** AIM OF THE TASK **
Using the data that follows, return exactly the lines from the one that contains "Task: Click the freq column header" through the one that contains "This screenshot has width=501, height=383.", ends included.

** RECORDS FOR PROCESSING **

■ ■ ■ ■ ■

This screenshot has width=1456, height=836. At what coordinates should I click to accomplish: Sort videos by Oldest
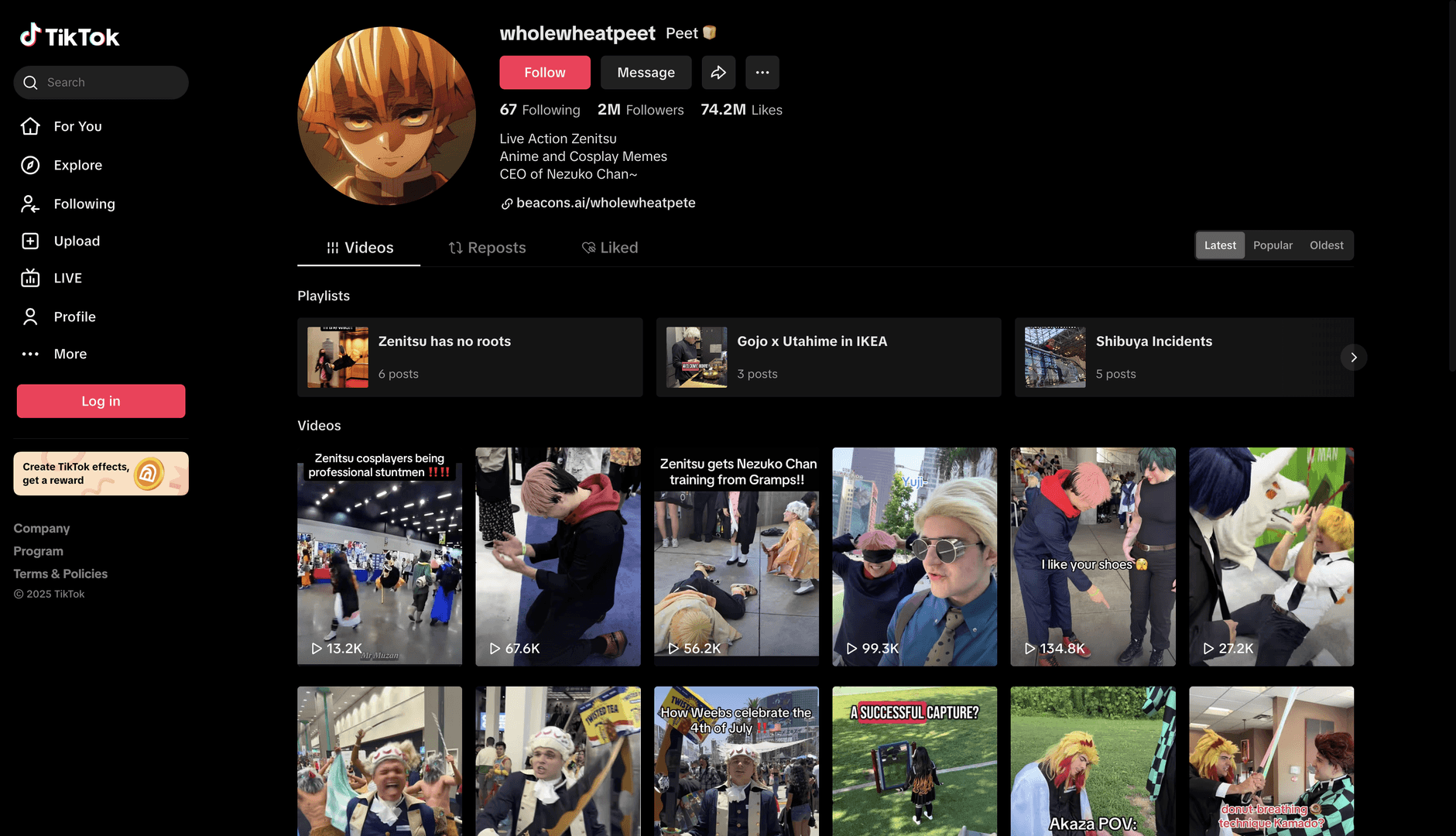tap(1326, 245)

■ ■ ■ ■ ■

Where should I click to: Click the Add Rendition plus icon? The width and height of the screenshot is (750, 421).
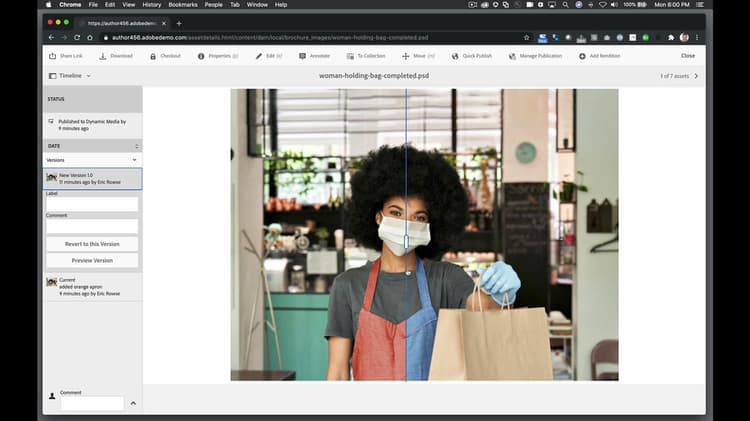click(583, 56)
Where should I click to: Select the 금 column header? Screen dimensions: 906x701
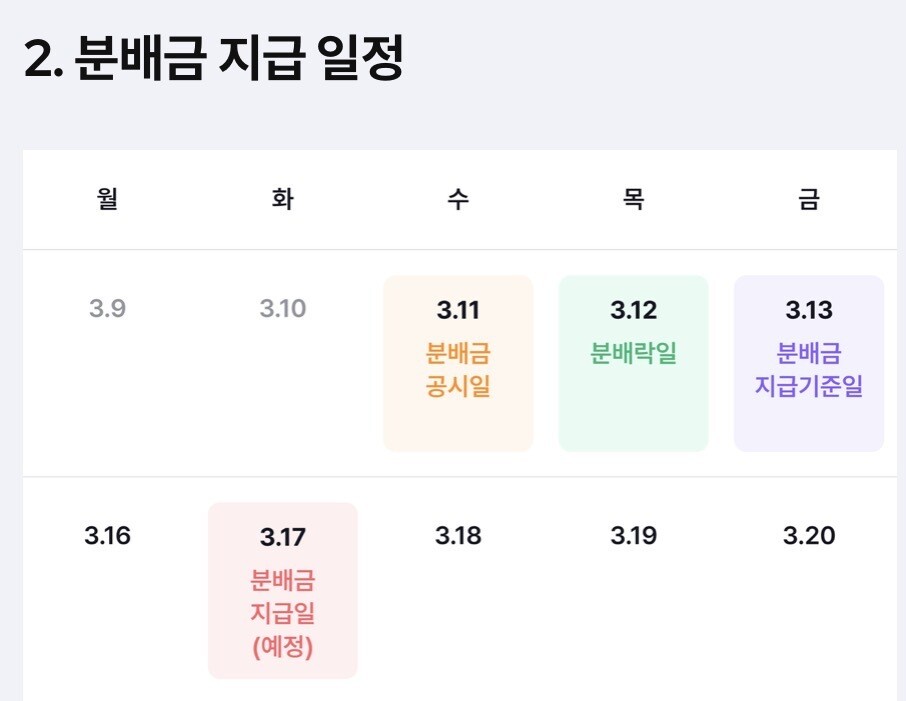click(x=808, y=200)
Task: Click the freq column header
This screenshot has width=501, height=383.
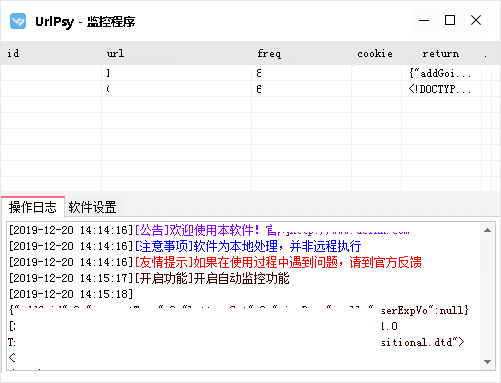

■ ■ ■ ■ ■

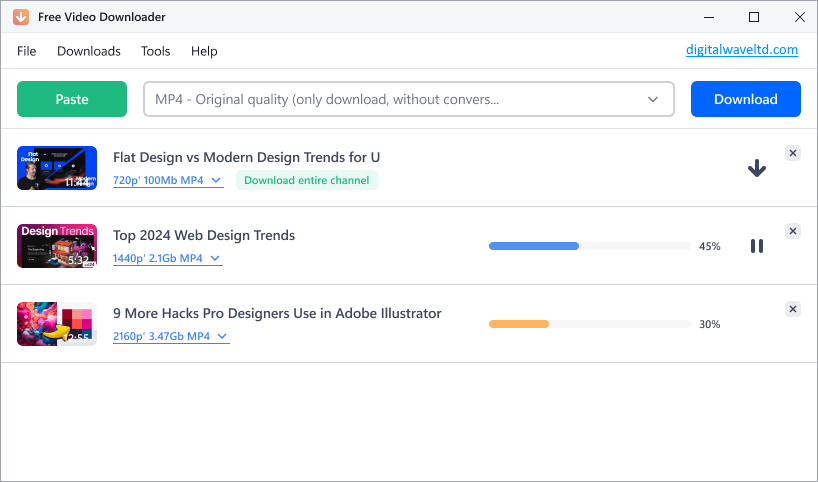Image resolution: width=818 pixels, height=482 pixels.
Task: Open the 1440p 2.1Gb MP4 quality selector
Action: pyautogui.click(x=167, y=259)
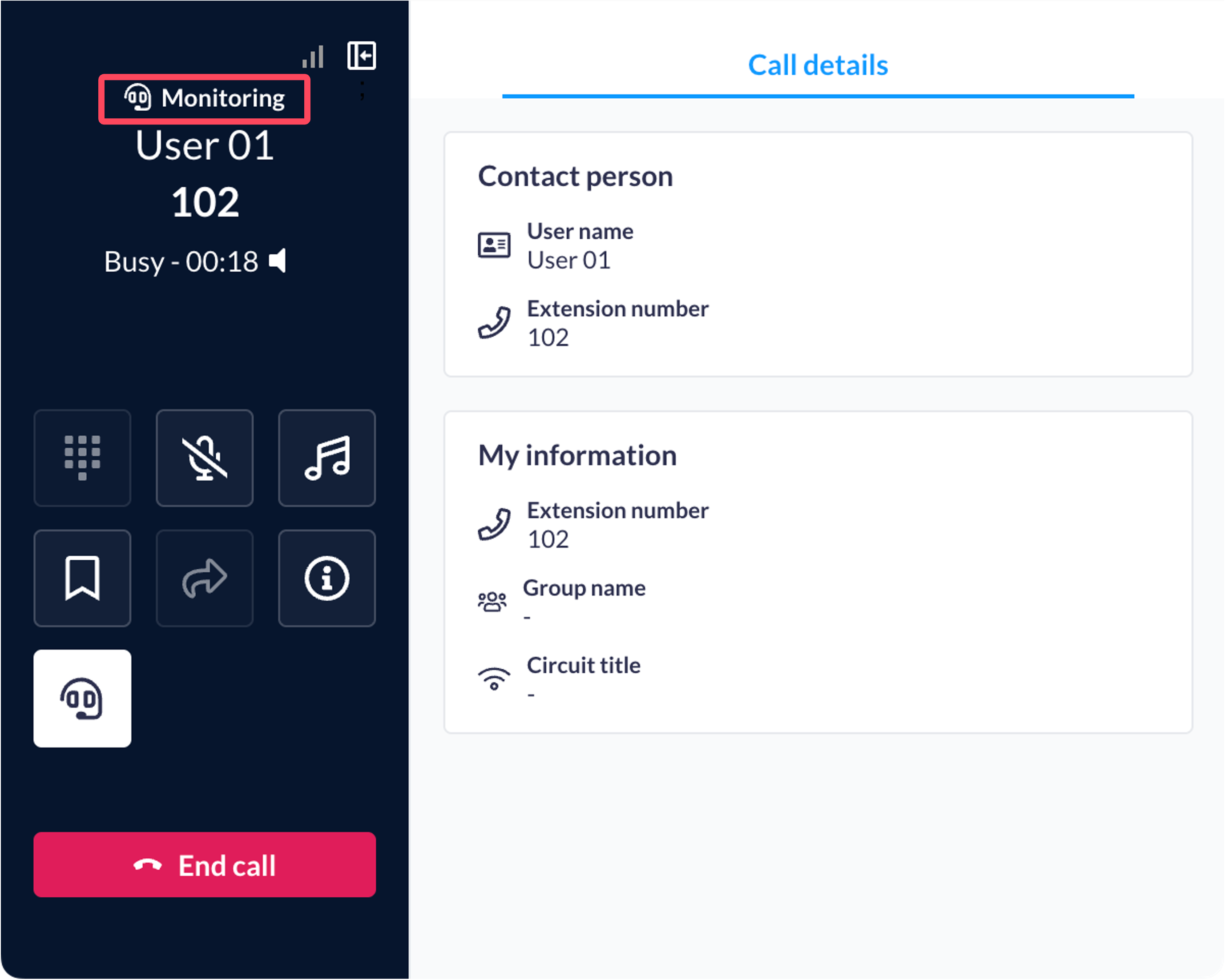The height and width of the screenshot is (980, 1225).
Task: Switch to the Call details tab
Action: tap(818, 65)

■ ■ ■ ■ ■

** OUTPUT **
Task: Click the freq column header
This screenshot has width=501, height=383.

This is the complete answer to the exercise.